SELECTED TEXT:
+-------+

Universal Basic Education in Nigeria
The Universal Basic Education (UBE) programme in Nigeria was launched in 1999, with the goal of providing “free, universal and compulsory basic education for every Nigerian child aged 6-15 years”. The programme, however, was not able to take off immediately after its launch as it did not have legal backing. Therefore, initial UBE-related activities were carried out only in areas of social mobilisation, infrastructural development, provision of instructional materials, etc. The UBE programme only took off effectively with the signing of the UBE Act in April 2004.
The main beneficiaries of the programme are:
- Children aged 3-5 years, for Early Children Care and Development Education (ECCDE);
- Children aged 6-11+ years for primary school education;
- Children aged 12-14+ years for junior secondary school education.
Its scope included the following expansion of activities in basic education:
- "Programmes and initiatives for [ECCDE];
- "Programmes and initiatives for the acquisition of functional literacy, numeracy and life
skills, especially for adults (persons aged 15 and above);
- "Out-of-school, non-formal programmes for the updating of knowledge and skills for
persons who left school before acquiring the basics needed for lifelong learning;
- "Special programmes of encouragement to all marginalised groups: girls and women,
nomadic populations, out-of-school youth and the almajiris (Qur'anic student);
- "Non-formal skills and apprenticeship training for adolescents and youth, who have not
had the benefit of formal education."

+-------+

TASK LIST:
1. According to the UBE passage, what event made the programme take off effectively?
2. Print the part of the UBE passage that opens with the words containing "Universal Basic Education in" and closes with "secondary school education.".
Use nothing beyond the UBE passage as your source.

RECORDED DATA:
+-------+

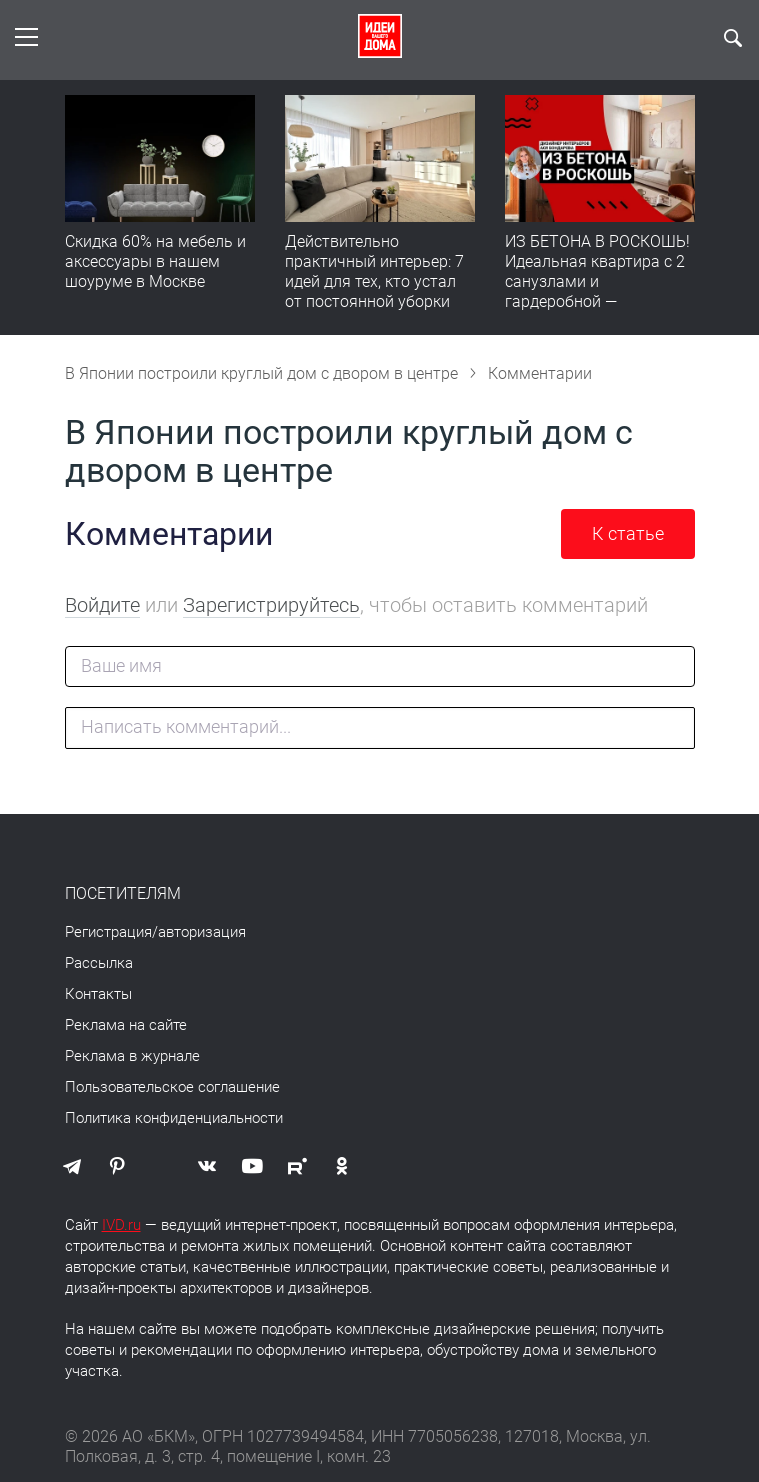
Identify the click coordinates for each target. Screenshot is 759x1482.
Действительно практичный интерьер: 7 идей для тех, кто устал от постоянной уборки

+-------+

SOLUTION SET:
1. The signing of the UBE Act in April 2004.

2.
Universal Basic Education in Nigeria
The Universal Basic Education (UBE) programme in Nigeria was launched in 1999, with the goal of providing “free, universal and compulsory basic education for every Nigerian child aged 6-15 years”. The programme, however, was not able to take off immediately after its launch as it did not have legal backing. Therefore, initial UBE-related activities were carried out only in areas of social mobilisation, infrastructural development, provision of instructional materials, etc. The UBE programme only took off effectively with the signing of the UBE Act in April 2004.
The main beneficiaries of the programme are:
- Children aged 3-5 years, for Early Children Care and Development Education (ECCDE);
- Children aged 6-11+ years for primary school education;
- Children aged 12-14+ years for junior secondary school education.